Je me racle la gorge, soudain gêné d'avoir été pris sur le fait. Mais je n'arrive pas à détacher mon regard de la jeune femme en face de moi.

Ouais...elle est belle, je lâche d'une voix rauque.

Putain, cette soirée promet d'être un véritable calvaire pour mes nerfs...

Mamie sort de la cuisine suivit de mon père pour saluer la nouvelle arrivante. Il a les bras chargés d'assiettes remplies de délicieux plats polonais typiques. Il y a des pierogi aux pommes de terre et au fromage blanc, un goulasch de bœuf mijoté et des kołduny, sortes de petits raviolis frits farcis aux champignons.

Bonjour Océane, comment vas-tu ? Mes garçons ne te font pas trop tourner en bourrique, lui demande Mamie.

Non non pas du tout, je viens d'arriver. Ça sent super bon, s'exclame Océane en la prenant dans ses bras.

Mon père la salue d'un bref signe de tête. Je n'arrive pas à savoir ce qu'il pense d'elle. Je sais qu'il ne veut pas d'une deuxième Laura.

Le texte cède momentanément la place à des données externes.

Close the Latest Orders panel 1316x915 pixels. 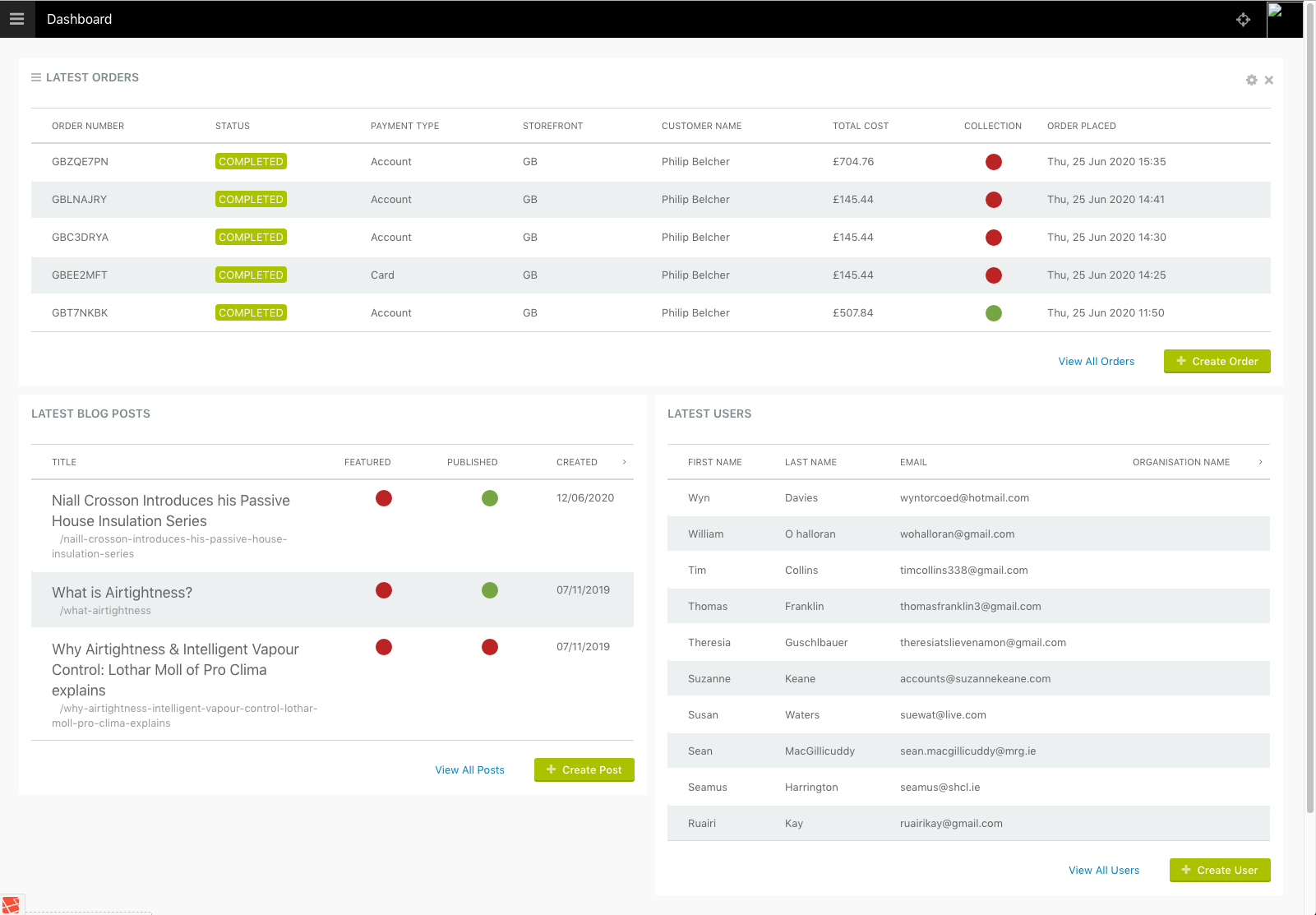(1269, 80)
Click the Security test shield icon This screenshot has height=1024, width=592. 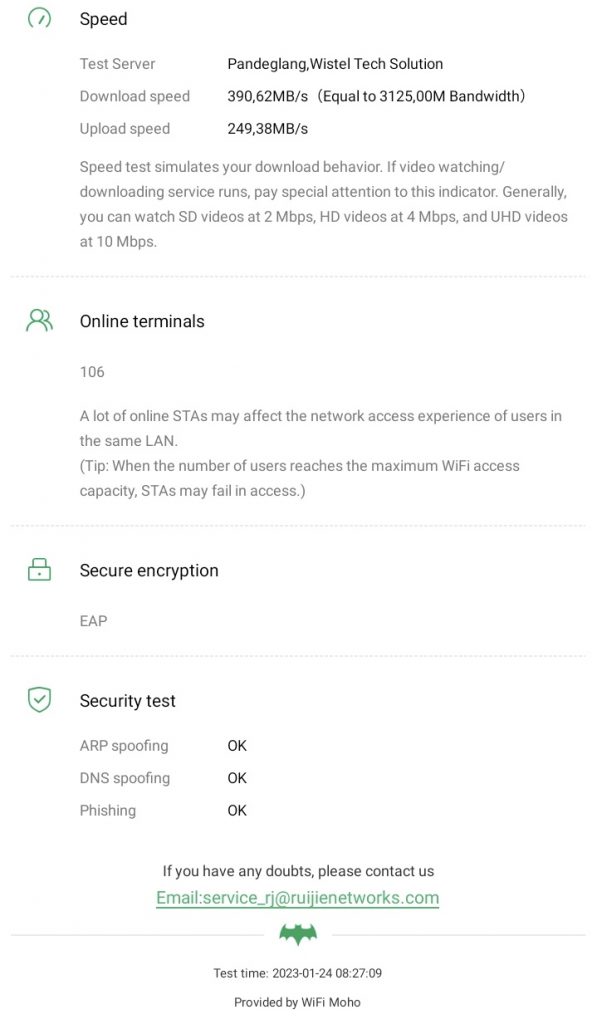click(x=39, y=699)
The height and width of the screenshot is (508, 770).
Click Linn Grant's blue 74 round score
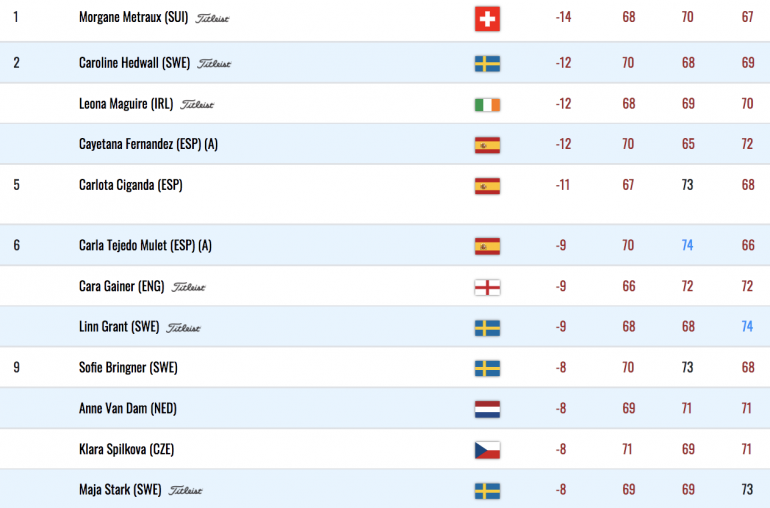747,326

On s'installe finalement à table et Océane pioche un pierogi dans le plat, l'air gourmande. Elle croque dedans et ses yeux s'illuminent de plaisir.

Mmmm, c'est un délice Françoise !

Mamie lui sourit, ravie, tandis qu'Océane se ressert généreusement dans les différents plats, savourant chaque bouchée avec délectation. La conversation démarre joyeusement, rythmée par les éclats de rire d'Enzo et de Mamie. Cependant, j'ai toutes les peines du monde à me concentrer...

Mon regard est irrésistiblement attiré par Océane, assise en face de moi. La façon dont ses lèvres se courbent quand elle rit. Ses mains fines qui jouent distraitement avec sa fourchette. Sa poitrine qui se soulève à chaque inspiration...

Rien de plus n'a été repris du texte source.